■ WHAT IS NEEDED:
Please scale the items from the line with "You are a computer-use agent. The" up to and including the line with "point(65,12)", and give back only those lines, requests unchanged. In the answers, multiply every coordinate by 0.4 and round it to a whole number, with halves rounded up.

>>>>>

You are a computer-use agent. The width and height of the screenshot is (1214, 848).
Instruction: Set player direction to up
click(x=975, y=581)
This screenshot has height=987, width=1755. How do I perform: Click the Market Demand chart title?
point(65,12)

<<<<<
>>>>>

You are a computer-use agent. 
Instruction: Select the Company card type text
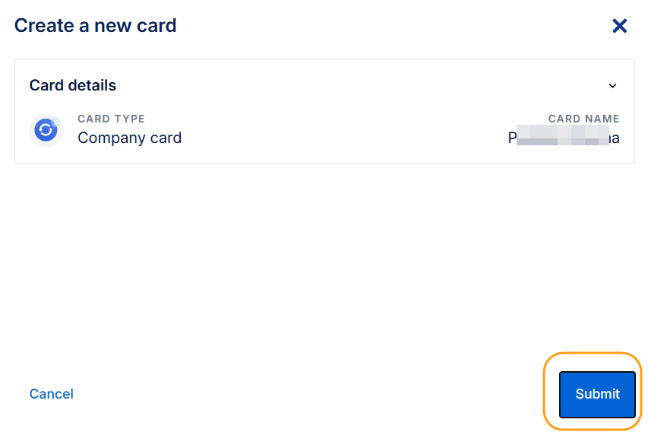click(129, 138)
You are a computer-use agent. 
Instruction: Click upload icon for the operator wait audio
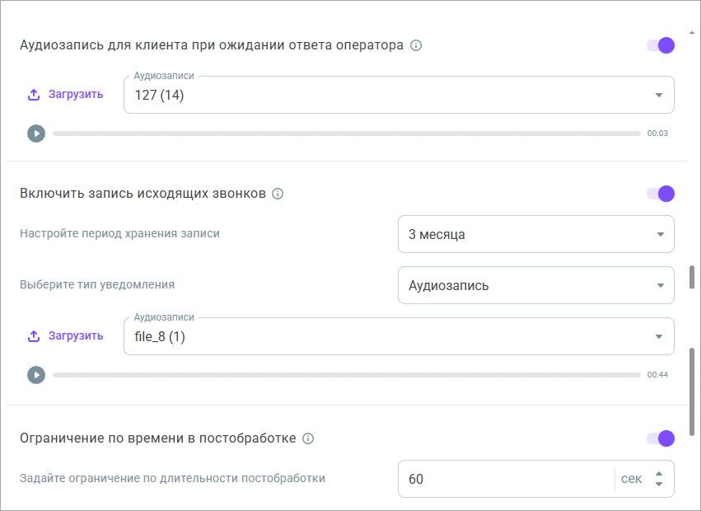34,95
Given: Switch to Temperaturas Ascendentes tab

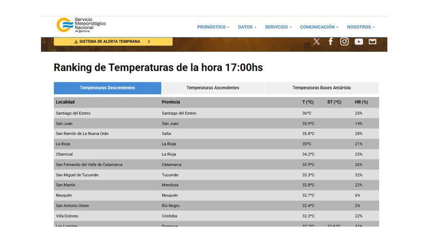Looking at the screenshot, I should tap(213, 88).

<<<<<

■ ANSWER TO THIS EXERCISE:
You are a computer-use agent. The width and height of the screenshot is (1214, 848).
Instruction: Set player direction to up
click(x=390, y=232)
This screenshot has height=987, width=1755. How do I perform: Click the Market Demand chart title?
point(26,5)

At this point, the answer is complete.